Haz lo que debas
La publicidad nos retrata: nos gusta empoderarnos en la grandilocuencia de comportamientos cotidianos que deberían ser norma interiorizada
Hay cosas de la cultura que parecen no tener importancia, pero en realidad son importantísimas porque nos van taladrando el cráneo como la gota serena. Las asumimos sin sentir y, después, resulta tarde para colocarnos en otro lugar. Sucede con la publicidad filantrópica y las campañas sobre activistas de la salud: las grandes empresas esgrimen argumentos humanistas para blanquear sus expolios y, además, a menudo tergiversan el significado de ciertas palabras para normalizar, por ejemplo, la medicina privada. Hoy me asombra especialmente la campaña Movimiento imparable y su lema sobre el orgullo reciclador. En estos anuncios el gesto de Rosa Parks al negarse a ceder un asiento en el autobús a un hombre blanco se coloca al mismo nivel que el de una persona que mete una lata en el contenedor amarillo. El vínculo conceptual entre las dos imágenes, su identificación metafórica, se basa en que los pequeños gestos transforman el mundo. Precioso. Sin embargo, la carga ideológica del proceso de reciclaje al que se somete a la figura de Rosa Parks nos da alguna pista sobre cómo nos vamos quedando sin argumentos para transformar la realidad.
En primer término, como ciudadana adulta me siento un poco insultada —“insultadita”— cuando, al ejecutar una acción cívica y responsable ―meter un envase donde corresponde—, se me jalea con las mismas palmitas con las que se celebra que una criatura haya hecho cacas por primera vez en el orinal. Qué grande eres, olé, olé. Viva. Mi niña ha hecho la o con un canuto. Es sensacional.

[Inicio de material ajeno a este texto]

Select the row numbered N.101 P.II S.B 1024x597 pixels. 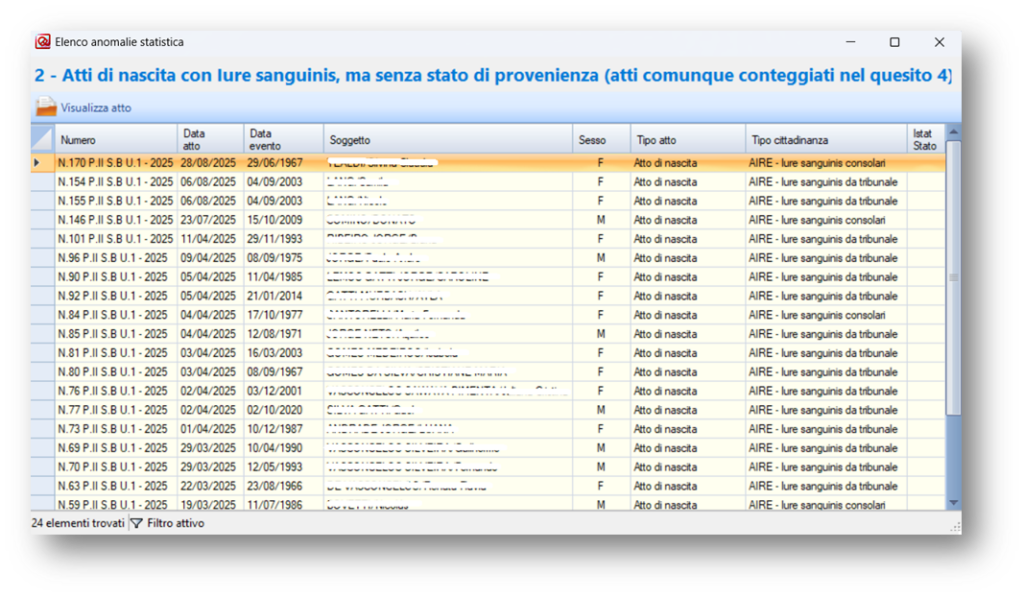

Más allá de que endulcemos la violencia, intrínseca a la educación como proceso de transformación y crecimiento, propongo que nos rebelemos cuando se nos infantiliza por sistema: en los programas de entretenimiento, en la publicidad institucional o privada, en los hospitales… Infantilización e individualismo van de la mano. Quizá sea maravilloso ser reyes y reinas de la casa durante un rato, pero crecer también se parece a asumir el republicanismo: empezar a sentir todo lo que nos resta excepcionalidad, desarrollar la empatía, hermanarnos con otras personas.
En segundo lugar, meter en el mismo saco el riesgo que asumió Rosa Parks y la acción de meter un bote en su agujero correspondiente —no existe el peligro de que de la boca del contenedor salga un monstruo que te muerda la mano o de que la vecindad te estigmatice por limpia—, quizá engrandezca el segundo gesto, pero desde luego minimiza el valor del primero. Visto lo visto, esto no resulta alarmante porque también metemos en el mismo saco el burger de la esquina y La Alhambra de Granada cuando reducimos nuestra experiencia —artística, gastrocólica, gimnástica, intelectual— a nuestro grado de satisfacción como clientela. ¡Tres estrellas! En tercer lugar, se nos olvida que Parks, cuando se negó a levantarse y fue encarcelada y condenada a pagar una multa, ya era miembro de la Asociación Nacional por el Progreso de las Personas de Color. Parks sabía lo que se jugaba a título personal, pero también sabía que la capacidad transformadora de su actitud no dependía solo de ella, sino que formaba parte de una reivindicación colectiva. No es que una tarde Parks se sintiera cansada y dijese basta ya. O quizá sí, y existen las caídas del caballo y las epifanías, la repentina iluminación, pero lo más habitual es que gestos difíciles partan de una conciencia previa.
La publicidad nos retrata: nos gusta empoderarnos en la grandilocuencia de comportamientos cotidianos que deberían ser norma interiorizada, y nos sentimos gente comprometida cuando nos adherimos a una protesta contra la caza del meloncillo en change.org que, por cierto, yo ya he firmado.